▶ [Task goal]: The response should hold each line from the entries below where "navigator" is found.

Top of Exercise data

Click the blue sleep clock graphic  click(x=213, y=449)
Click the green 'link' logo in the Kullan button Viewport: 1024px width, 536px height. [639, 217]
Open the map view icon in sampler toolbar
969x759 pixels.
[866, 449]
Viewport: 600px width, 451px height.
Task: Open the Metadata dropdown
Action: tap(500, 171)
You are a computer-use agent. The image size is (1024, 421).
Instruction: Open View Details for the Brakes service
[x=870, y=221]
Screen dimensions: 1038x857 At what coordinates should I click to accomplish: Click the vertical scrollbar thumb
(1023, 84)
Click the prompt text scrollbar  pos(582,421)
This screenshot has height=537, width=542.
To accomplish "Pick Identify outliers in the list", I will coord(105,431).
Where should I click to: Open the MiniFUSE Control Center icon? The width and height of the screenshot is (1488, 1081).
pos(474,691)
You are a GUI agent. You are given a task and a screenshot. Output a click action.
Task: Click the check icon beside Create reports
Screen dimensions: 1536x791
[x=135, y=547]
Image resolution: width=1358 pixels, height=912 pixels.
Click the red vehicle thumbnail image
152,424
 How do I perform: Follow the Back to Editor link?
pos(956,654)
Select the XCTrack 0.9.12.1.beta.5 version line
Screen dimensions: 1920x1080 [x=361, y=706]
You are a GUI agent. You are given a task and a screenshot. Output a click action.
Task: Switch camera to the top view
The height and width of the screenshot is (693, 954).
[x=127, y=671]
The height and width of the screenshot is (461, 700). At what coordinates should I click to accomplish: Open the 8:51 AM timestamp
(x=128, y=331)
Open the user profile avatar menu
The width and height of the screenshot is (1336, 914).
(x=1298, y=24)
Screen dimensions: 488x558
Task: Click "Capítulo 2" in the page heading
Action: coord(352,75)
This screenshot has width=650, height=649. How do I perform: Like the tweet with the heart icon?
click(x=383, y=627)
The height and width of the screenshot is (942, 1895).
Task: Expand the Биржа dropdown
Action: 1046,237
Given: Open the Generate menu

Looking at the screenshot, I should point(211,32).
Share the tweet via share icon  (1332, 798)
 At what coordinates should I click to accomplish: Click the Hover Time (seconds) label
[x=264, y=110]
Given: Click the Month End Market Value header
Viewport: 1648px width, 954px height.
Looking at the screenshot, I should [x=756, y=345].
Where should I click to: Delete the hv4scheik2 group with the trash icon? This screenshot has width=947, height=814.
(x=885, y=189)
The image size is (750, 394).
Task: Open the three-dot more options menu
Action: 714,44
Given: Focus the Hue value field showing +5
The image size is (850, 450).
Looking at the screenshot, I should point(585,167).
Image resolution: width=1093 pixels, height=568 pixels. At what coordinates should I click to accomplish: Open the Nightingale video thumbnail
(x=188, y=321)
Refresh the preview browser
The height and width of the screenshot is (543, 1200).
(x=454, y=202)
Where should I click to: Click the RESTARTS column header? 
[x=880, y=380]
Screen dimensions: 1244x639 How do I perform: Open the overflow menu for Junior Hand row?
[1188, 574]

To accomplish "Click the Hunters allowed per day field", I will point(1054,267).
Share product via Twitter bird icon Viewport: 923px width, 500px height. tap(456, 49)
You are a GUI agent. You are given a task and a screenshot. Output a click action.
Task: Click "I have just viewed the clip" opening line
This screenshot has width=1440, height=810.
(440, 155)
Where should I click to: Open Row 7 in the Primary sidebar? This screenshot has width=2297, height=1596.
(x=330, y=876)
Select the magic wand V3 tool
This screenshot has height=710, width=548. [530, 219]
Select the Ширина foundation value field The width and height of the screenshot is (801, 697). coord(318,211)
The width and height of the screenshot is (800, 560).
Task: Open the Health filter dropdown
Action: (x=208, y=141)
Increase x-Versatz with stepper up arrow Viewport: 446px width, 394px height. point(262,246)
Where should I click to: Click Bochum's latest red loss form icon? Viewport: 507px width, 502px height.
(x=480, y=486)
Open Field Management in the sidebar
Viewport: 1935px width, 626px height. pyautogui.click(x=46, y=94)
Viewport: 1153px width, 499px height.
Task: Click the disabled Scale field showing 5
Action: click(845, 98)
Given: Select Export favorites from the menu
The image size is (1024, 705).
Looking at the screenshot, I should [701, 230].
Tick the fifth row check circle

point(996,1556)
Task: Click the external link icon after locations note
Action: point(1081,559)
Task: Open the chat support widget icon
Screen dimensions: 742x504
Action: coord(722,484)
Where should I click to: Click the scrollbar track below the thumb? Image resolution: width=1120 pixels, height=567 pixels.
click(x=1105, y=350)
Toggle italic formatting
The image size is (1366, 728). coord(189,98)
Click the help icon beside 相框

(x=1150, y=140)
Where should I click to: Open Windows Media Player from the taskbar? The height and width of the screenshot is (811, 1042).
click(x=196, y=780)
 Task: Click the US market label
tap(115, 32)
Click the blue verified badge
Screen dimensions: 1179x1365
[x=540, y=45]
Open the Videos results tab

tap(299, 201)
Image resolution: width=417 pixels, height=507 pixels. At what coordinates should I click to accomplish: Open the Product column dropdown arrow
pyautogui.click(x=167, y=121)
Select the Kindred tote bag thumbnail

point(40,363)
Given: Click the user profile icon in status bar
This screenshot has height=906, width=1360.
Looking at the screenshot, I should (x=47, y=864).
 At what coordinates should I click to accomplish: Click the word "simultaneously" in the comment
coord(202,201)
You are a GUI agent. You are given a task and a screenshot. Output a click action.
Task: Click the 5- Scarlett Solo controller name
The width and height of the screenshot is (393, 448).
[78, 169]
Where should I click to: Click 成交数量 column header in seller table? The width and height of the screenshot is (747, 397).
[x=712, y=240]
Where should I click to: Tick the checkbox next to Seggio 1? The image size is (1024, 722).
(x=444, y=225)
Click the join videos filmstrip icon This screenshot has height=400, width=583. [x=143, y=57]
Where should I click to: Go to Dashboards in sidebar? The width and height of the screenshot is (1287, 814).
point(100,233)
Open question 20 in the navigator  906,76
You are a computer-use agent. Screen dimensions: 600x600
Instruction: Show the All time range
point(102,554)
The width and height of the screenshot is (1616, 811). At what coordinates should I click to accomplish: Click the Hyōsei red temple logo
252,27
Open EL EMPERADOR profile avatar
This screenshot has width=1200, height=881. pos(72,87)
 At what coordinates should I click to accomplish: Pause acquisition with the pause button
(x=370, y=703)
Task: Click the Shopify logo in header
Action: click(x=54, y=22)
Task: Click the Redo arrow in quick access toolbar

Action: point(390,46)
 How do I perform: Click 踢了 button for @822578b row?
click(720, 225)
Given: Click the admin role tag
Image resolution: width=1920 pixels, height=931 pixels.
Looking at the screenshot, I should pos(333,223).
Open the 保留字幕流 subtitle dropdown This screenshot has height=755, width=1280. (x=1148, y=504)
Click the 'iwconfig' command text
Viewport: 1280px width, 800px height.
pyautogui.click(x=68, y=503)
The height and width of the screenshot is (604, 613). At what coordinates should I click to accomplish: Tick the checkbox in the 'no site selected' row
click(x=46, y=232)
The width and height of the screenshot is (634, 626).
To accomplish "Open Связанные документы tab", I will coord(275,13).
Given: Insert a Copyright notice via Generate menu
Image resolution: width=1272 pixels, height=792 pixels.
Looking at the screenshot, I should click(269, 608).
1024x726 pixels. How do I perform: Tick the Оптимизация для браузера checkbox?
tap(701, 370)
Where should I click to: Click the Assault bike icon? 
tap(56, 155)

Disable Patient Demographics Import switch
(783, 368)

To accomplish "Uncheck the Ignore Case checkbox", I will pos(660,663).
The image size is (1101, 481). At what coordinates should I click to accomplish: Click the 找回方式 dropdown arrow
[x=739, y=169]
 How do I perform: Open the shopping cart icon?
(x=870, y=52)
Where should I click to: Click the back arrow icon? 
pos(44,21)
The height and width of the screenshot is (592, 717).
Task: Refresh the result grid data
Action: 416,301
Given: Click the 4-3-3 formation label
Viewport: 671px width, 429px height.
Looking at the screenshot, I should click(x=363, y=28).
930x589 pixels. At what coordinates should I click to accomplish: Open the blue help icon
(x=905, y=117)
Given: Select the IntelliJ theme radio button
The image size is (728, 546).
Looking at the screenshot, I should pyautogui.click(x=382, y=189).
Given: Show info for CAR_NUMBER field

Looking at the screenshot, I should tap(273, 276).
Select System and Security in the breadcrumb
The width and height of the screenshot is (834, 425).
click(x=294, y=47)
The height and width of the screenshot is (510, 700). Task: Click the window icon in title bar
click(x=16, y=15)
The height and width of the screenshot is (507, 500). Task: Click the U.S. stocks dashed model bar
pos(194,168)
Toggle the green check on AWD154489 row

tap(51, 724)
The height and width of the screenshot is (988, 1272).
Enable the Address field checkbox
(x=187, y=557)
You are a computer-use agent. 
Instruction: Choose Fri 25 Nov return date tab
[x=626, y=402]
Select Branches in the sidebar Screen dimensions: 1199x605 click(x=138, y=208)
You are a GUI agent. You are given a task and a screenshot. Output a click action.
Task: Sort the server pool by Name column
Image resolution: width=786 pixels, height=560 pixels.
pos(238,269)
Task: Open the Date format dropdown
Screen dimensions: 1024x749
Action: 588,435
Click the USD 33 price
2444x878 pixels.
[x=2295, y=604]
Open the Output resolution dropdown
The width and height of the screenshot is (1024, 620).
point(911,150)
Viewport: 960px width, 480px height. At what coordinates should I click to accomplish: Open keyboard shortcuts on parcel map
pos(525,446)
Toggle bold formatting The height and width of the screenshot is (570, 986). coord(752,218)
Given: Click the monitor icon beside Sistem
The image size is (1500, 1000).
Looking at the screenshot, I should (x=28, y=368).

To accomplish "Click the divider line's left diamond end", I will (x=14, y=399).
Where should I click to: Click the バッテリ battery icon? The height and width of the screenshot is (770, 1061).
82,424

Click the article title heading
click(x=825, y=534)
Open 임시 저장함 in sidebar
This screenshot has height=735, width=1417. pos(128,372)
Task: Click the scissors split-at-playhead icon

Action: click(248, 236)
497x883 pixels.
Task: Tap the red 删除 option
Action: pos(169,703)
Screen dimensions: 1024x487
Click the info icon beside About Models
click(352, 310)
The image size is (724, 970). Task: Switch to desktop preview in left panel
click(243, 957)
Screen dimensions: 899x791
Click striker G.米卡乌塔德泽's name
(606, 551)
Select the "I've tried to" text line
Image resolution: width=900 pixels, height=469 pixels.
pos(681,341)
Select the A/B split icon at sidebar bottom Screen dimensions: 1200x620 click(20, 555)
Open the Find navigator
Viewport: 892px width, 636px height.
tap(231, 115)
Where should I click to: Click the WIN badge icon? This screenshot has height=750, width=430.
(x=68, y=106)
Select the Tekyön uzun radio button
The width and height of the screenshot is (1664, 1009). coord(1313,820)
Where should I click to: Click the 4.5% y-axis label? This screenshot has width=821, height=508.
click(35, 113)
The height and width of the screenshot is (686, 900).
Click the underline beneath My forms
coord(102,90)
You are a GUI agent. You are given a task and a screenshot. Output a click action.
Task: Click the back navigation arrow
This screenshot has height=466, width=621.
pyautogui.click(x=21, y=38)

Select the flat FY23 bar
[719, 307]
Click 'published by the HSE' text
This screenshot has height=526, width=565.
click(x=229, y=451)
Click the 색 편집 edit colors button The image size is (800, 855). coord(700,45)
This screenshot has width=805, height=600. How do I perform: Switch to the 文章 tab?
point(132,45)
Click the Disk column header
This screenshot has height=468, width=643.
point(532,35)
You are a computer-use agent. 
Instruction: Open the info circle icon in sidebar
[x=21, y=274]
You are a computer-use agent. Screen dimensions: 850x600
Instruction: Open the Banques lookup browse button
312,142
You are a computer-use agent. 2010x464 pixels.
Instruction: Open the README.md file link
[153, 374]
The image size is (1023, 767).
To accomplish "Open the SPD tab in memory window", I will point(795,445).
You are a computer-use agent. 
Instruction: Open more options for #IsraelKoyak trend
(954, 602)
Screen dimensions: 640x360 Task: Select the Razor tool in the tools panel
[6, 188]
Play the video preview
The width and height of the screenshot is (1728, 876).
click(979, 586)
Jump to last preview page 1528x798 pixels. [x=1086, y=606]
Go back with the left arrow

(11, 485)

Bottom of Exercise data

▶ [Solved exercise]:
Open question 20 in the navigator  906,76
Open the Find navigator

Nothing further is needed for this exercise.